Le modèle suédois va-t-il résister à la seconde vague ?

Anders Tegnell, épidémiologiste suédois en chef
Stockholm, le lundi 30 novembre 2020 – L’ampleur de la seconde vague en Suède remet en cause l’approche très libérale des autorités dans la lutte contre l’épidémie de coronavirus.

Des métros bondés, des restaurants et des salles de sport ouverts, aucun masque (ou presque) à l’horizon : en Suède, la vie sous le coronavirus ressemble à s’y méprendre à la vie d’avant. Contrairement à une grande partie de l’humanité, les Suédois n’ont jamais eu recours au confinement pour lutter contre l’épidémie de Covid-19, que ce soit durant la première ou la deuxième vague. Les autorités misent avant tout sur la discipline et la coopération des habitants, à qui il est recommandé de privilégier le télétravail et de limiter leurs contacts.

Largement plébiscitée par la population lors de la première vague printanière, ce modèle suédois est cependant de plus en plus remis en cause. « N’allez pas à la gym, n’allez pas à la bibliothèque, ne faites pas de diners ni de fêtes, annulez ! » a déclaré le 16 novembre dernier le Premier Ministre Stefan Lofven. Une déclaration exceptionnellement autoritaire et alarmiste qui a été accompagné par l’interdiction des visites dans les maisons de retraite, de la vente d’alcool après 22 heures et des rassemblements de plus de 8 personnes.

■ **MATÉRIEL EXTRAIT**

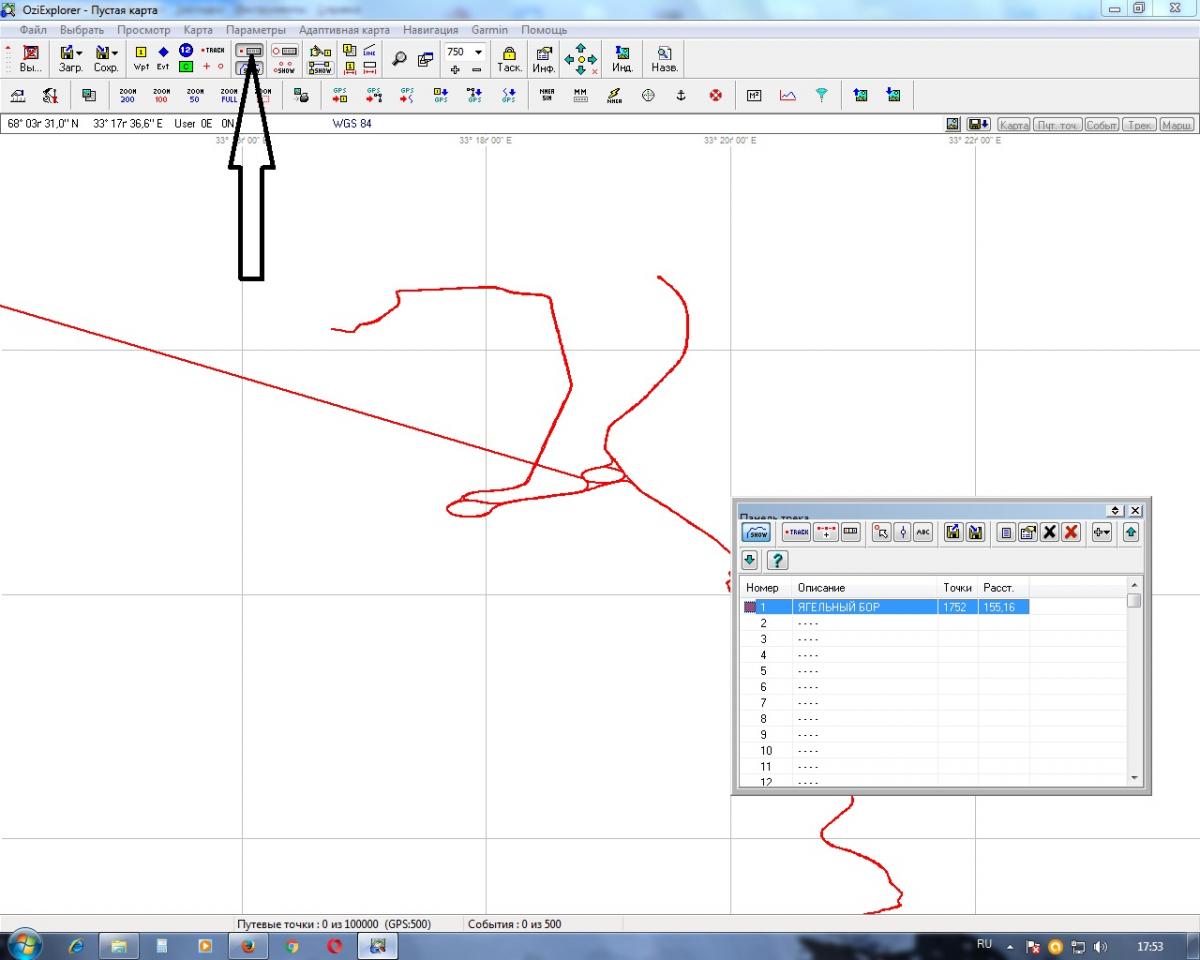Click the ZOOM 200 toolbar button
The height and width of the screenshot is (960, 1200).
[128, 95]
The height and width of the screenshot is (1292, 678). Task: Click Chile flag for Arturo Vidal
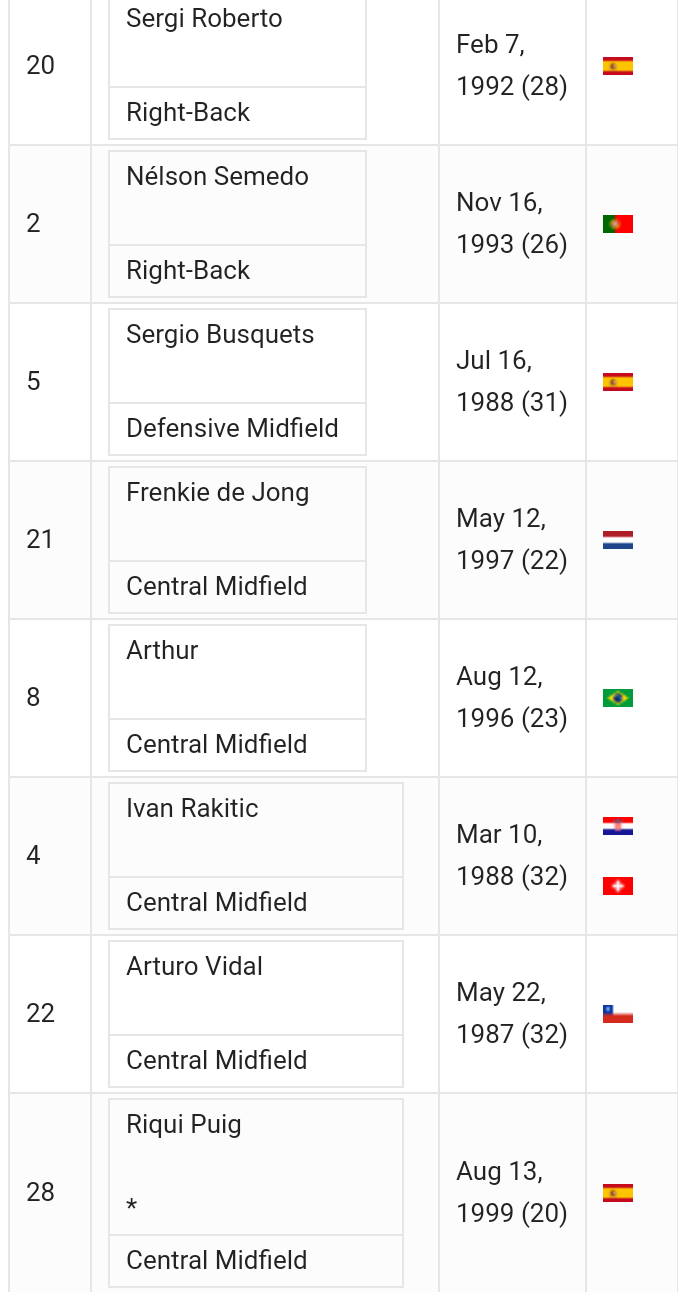(618, 1014)
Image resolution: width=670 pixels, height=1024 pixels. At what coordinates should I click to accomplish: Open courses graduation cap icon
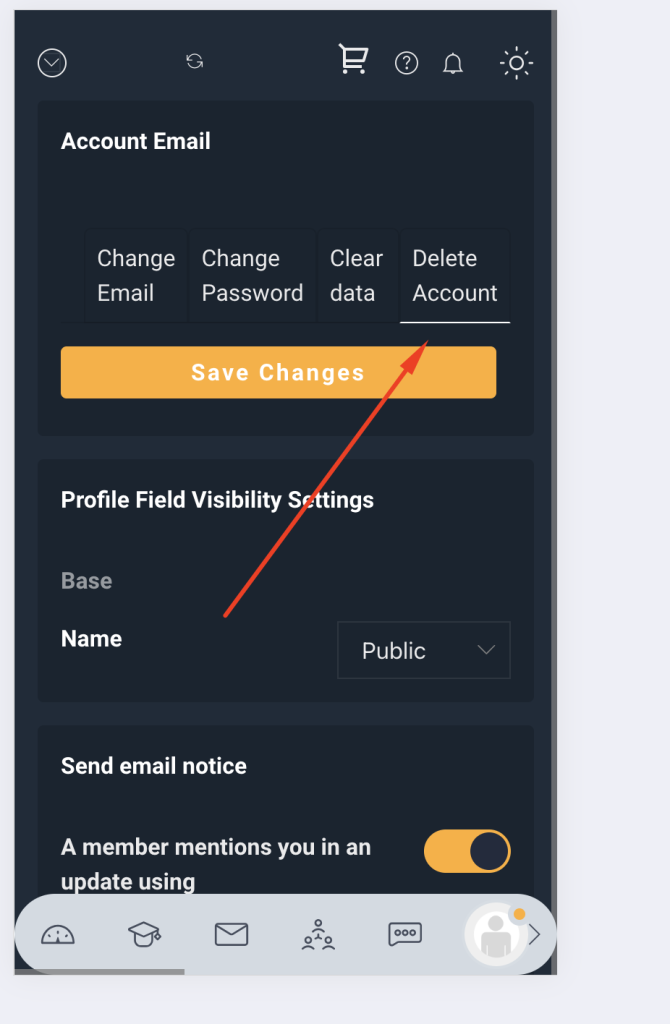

■ **CONSIGNES DE L'EXERCICE**
**A)** D'après l'extrait sur le modèle suédois, à partir de quelle heure la vente d'alcool est-elle interdite ?
**B)** Reproduisez fidèlement le passage de l'extrait sur le modèle suédois qui commence par « Anders Tegnell, épidémiologiste » et se poursuit jusqu'à « l’épidémie de coronavirus. ».
Ce matériel provient d'une source différente de celle de l'extrait.

■ **CORRIGÉ DE L'EXERCICE**
**A)** À partir de 22 heures.

**B)**
Anders Tegnell, épidémiologiste suédois en chef
Stockholm, le lundi 30 novembre 2020 – L’ampleur de la seconde vague en Suède remet en cause l’approche très libérale des autorités dans la lutte contre l’épidémie de coronavirus.